O Praise the Lord! O Thank the Lord!

“O PRAISE THE LORD! O THANK THE LORD” (Psalm 106:1-5)

“Praise the Lord. Give thanks to the Lord, for He is good; His love endures forever” (Ps. 106:1)

INTRO.: A hymn which encourages us to praise and thank the Lord is “O Praise the Lord! O Thank the Lord” (#559 in Hymns for Worship Revised). The text, based on Ps. 106:1-5, is taken from The Book of Psalms for Singing, 1973, originally published by The Board of Education and Publication, Reformed Presbyterian Church of North America. An “updated” version appears in The Book of Psalms for Worship, 2010, from the same publisher. The text came to use in churches of Christ through Selected Psalms for Church Singing, edited by Edward Fudge and originally published by C. E. I. Publishing Co. in 1974, from which it passed into Hymns for Worship. It is interesting that the original edition of Hymns for Worship had the same four stanzas as Selected Psalms for Church Singing, but the Revised edition has only the first three, perhaps due to lack of spacing.
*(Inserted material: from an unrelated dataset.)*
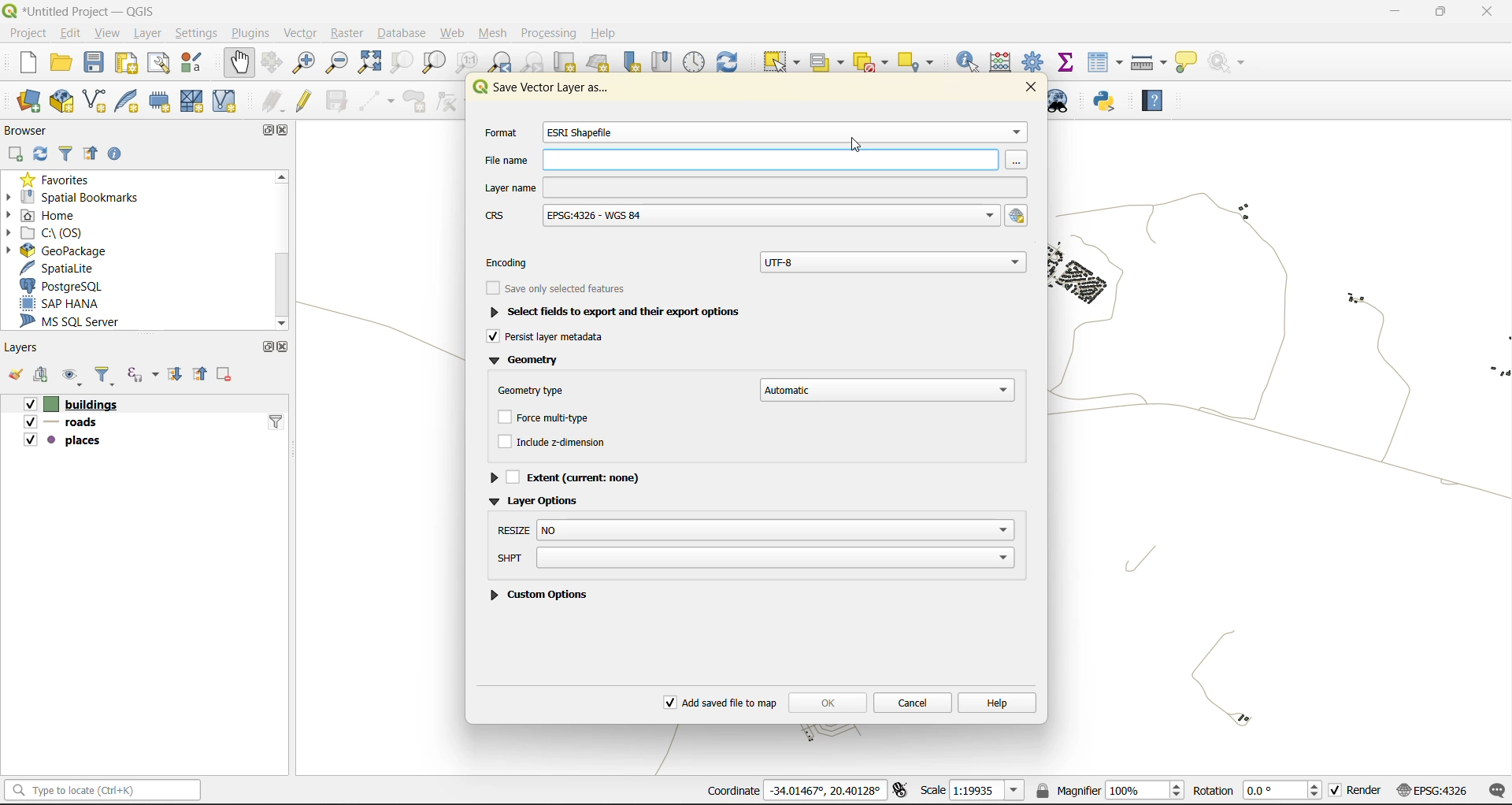  What do you see at coordinates (107, 34) in the screenshot?
I see `view` at bounding box center [107, 34].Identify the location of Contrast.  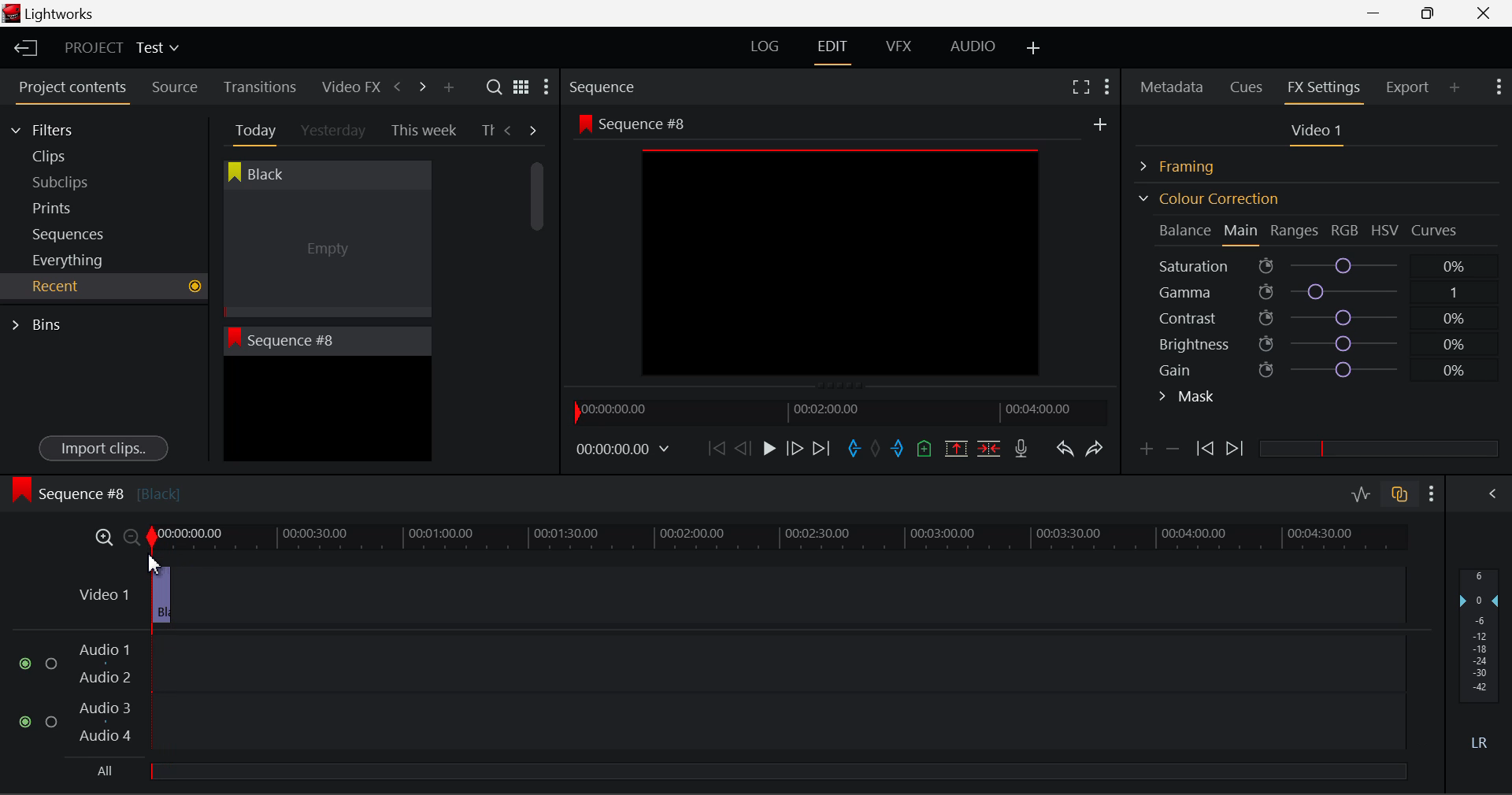
(1318, 317).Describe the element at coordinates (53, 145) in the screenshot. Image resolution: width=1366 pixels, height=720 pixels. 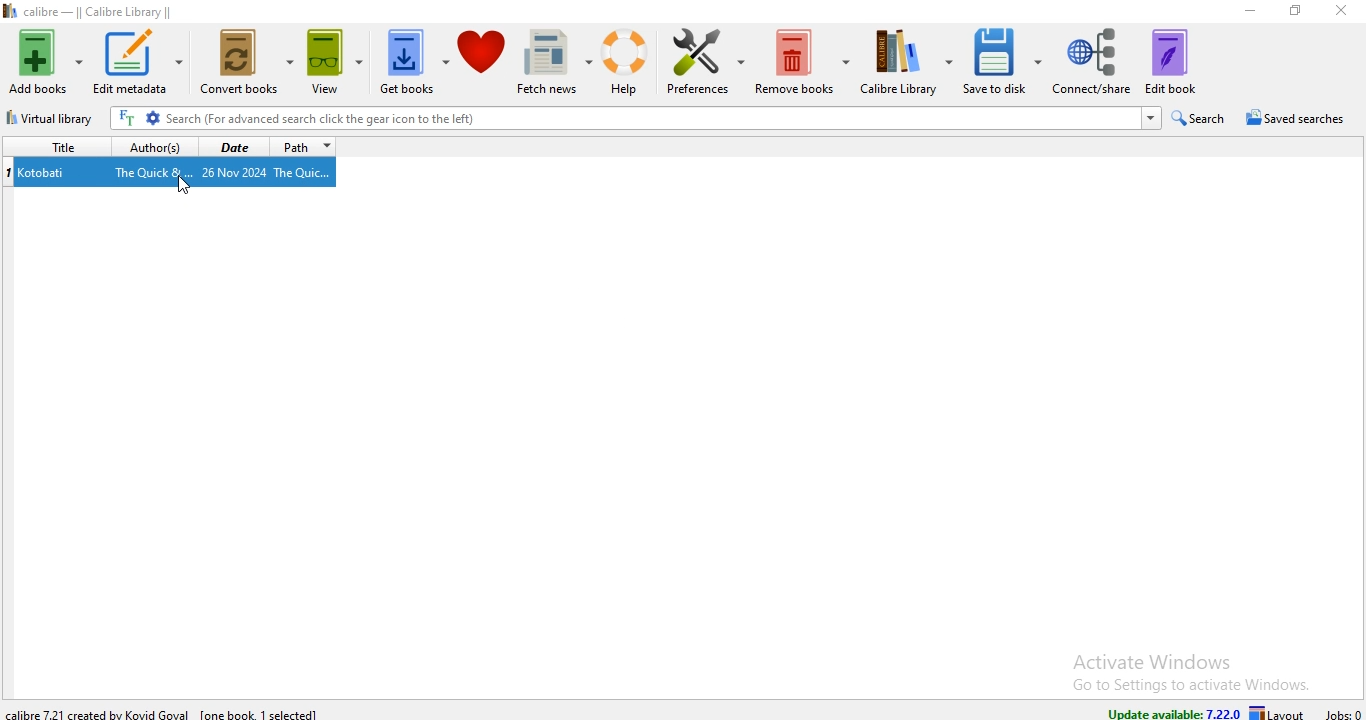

Selected Psalms for Church Singing used a tune (Azmon) by Carl Glaser which we usually associate with “I’m Not Ashamed to Own My Lord.” The original edition of Hymns for Worship had words only with a note to use this same tune, and the Revised edition sets the text to this tune. Both The Book of Psalms for Singing and The Book of Psalms for Worship set Ps. 106:1-5 to a tune (Brown) by William B. Bradbury which we usually associate with “How Sweet, How Heavenly Is the Sight.” Those two books also have renderings of the rest of Ps. 106 in various compilations of verses all in the same meter with different tunes. For Ps. 106:1-5, the Trinity Hymnal Revised Edition, published in 1990 by Great Commission Publications, uses a tune (Exeter) composed in 1923 by Henry Lowell Mason (1864-1957). The Book of Psalms for Singing uses this same tune for its rendering of Ps. 106:13-23.

The song may well be used to express praise and thanksgiving to the Lord.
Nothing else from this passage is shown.